I joined to ask this question, but after looking around a bit, I'm interested to see what all I can learn from this whole forum! Lots of great stuff on here.
I have a question that I can't find a straight answer to. I'm gathering info about how to build a writer's studio/retreat on wheels, that will also function as a sort of "experiment" in green building, since I have zero experience.
My plan is to build a tiny writer's studio on wheels, made from wooden pallets (inspiration here: http://cabbagedan.com/2012/06/10/pallet-summerhouse-37-days-later/). I would love to try insulating it with cob, because my thought is, "I could just stuff the cob between the pallet slats!" But from what I've read so far, it sounds like cob walls have to be at least 3 feet thick in order to really work well as insulation, and the spaces between the slats are definitely not 3 feet wide. Plus, I'm already tight on space, given that it's going to be a very small trailer, so I can't sacrifice 3 feet of space just for the walls.

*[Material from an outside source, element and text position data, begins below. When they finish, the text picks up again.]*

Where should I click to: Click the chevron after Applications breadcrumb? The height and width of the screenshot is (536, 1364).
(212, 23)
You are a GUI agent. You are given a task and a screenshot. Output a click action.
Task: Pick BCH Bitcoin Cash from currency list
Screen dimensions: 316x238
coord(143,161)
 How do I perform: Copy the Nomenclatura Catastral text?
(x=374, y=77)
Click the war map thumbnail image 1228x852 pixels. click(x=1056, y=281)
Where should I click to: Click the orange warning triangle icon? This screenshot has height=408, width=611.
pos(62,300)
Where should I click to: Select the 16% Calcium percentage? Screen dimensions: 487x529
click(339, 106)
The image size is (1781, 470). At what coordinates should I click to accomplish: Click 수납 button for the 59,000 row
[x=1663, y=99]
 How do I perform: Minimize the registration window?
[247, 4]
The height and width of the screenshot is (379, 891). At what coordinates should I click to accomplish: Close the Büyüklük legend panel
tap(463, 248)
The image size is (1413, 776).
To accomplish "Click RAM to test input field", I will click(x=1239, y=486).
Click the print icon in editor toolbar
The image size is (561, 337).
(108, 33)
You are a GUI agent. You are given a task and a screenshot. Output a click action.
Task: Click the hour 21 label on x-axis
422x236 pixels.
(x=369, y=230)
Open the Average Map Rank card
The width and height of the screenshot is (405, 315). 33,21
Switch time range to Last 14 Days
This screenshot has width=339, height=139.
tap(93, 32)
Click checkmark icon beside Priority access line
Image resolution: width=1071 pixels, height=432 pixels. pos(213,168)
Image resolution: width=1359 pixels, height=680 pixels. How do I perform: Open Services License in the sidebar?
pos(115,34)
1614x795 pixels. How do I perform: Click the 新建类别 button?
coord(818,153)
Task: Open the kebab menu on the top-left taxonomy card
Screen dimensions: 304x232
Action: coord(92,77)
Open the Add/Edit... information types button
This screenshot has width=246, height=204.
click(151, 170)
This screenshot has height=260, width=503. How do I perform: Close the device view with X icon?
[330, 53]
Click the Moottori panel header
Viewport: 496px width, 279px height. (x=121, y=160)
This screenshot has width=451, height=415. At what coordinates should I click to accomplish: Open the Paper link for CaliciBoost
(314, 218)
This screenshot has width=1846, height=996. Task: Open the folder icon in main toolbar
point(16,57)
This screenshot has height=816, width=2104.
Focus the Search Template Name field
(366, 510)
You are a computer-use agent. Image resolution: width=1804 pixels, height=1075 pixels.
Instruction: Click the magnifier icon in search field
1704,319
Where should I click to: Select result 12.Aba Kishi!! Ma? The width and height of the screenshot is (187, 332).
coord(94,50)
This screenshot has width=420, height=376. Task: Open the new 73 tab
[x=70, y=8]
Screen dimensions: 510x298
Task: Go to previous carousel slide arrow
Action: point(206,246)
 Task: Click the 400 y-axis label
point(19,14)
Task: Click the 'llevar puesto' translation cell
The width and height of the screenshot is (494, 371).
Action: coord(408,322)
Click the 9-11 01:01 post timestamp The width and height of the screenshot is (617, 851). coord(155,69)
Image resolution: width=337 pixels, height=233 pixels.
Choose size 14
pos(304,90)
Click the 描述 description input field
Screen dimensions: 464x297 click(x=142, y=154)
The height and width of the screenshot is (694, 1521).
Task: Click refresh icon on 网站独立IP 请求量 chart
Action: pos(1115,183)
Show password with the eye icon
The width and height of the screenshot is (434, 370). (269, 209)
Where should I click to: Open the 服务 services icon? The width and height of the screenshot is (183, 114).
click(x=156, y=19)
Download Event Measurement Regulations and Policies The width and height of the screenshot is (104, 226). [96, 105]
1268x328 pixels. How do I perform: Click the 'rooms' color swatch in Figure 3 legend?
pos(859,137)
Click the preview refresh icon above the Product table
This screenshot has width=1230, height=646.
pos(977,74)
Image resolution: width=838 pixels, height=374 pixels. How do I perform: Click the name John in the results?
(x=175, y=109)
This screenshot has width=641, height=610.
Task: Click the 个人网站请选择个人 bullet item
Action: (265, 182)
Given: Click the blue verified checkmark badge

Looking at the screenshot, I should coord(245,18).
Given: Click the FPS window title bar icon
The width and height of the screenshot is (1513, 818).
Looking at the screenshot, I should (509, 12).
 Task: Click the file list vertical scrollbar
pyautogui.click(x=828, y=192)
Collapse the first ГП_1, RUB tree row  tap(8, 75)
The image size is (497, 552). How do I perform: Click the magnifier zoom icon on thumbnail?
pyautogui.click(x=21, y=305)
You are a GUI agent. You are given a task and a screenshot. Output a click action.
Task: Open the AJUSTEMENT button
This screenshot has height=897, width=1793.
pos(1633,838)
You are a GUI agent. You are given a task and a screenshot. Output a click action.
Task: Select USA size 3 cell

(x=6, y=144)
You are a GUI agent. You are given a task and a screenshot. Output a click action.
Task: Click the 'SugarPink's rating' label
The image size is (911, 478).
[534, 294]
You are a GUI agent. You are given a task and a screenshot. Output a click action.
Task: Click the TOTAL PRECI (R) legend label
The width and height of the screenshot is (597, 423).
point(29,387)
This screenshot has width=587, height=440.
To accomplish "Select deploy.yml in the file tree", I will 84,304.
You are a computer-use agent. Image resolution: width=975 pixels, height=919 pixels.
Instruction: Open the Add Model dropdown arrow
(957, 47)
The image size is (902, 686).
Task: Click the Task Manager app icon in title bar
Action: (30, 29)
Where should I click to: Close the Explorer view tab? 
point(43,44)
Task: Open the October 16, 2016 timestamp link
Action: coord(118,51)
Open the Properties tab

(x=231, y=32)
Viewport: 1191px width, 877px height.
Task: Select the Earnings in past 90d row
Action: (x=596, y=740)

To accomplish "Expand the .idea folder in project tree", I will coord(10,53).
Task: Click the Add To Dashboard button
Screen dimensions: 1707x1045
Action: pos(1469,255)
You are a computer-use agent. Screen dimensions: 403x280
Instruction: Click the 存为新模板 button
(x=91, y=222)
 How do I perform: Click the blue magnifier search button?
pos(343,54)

Has anyone had any experience building a writer's studio, or maybe a playhouse for kids, or something, with a "tiny house on wheels" idea and incorporating green (and cheap!) insulation? If so, what did you do?
Some important things to note:
1) I need something that will be fairly easy to keep cool and warm, as my location here in East Texas can get below freezing during the winter months and close to 100* F in the summertime, all with TONS of humidity. I would like to use this writer's retreat year-round, so I'd like it to have insulation .
2) It will not have plumbing--possibly not even electricity--so that's not a concern.
3) I'm thinking the interior would be cob, and the exterior would be another material, like maybe recycled corrugated tin. So no cob would be exposed to the elements.
Any help anyone can share would be great! Also, let me know if I need to move this to the "cob" forum. I couldn't decide which place might be best.
I like the idea because it's outside the box but it does need some tweaking as far as i can see..
Clay weights about 100 lbs per cubic foot. 4'x10'x6' trailer with 3'' thick cob plaster would have roughly 60 cubic feet of cob which amounts to something in the neighborhood of 3 tons of it All of that rocking and shaking on a bumpy road:) If the trailer is meant to be moved around and pulled behind a truck (??) then it would be a subject to a lot of strong and lasting shocks and vibration. The wheels, brakes and suspension for that would have to be something. I don't see how that could be made street legal without heavy $$. And the cob would probably crack and crumble fast.
I don't mean to be discouraging but i think you need to consider some other material for thermal insulation. Something more like wool or feather (with a bit of borax mixed in to keep bugs away) if you want it to be natural.
I looked recently and one can get a camper in an acceptable shape and with a title for few hundred $ on eBay. Designing and building a suspension for a trailer, even if it didn't weight 3 and a half ton, would be a lot more than that if you had to have it done by someone. Heck, you couldn't rent the tools necessary to put it together for that amount even if you could gather the components for free.
A used trailer (especially an old one) will probably not have any "green" materials as such in it, but taking one that is destined for the landfill and rebuilding its insides reduces a lot of waste, which is a good green principle.
Do you intend to trailer it around, or is it just for legal purposes (avoiding building permits and real estate taxes)?
Hi Lindsey, welcome to Permies!
I like the pallets idea. It should work fine. I also like the "covered in tin" idea too. As far as insulation, cob is definitely not your best option at all. I would suggest a quality spray in cellulose insulation. Cellulose insulation is made from recycled newspaper more or less depending on what company makes it. This company produces a fairly legit product as far as "green" is concerned. I wouldn't recommend trying to cob over the pallets. Cob does not expand/contract like wood does when moisture and temperature come into play, so... your wood would expand and your cob would crack:/. Hope that helps!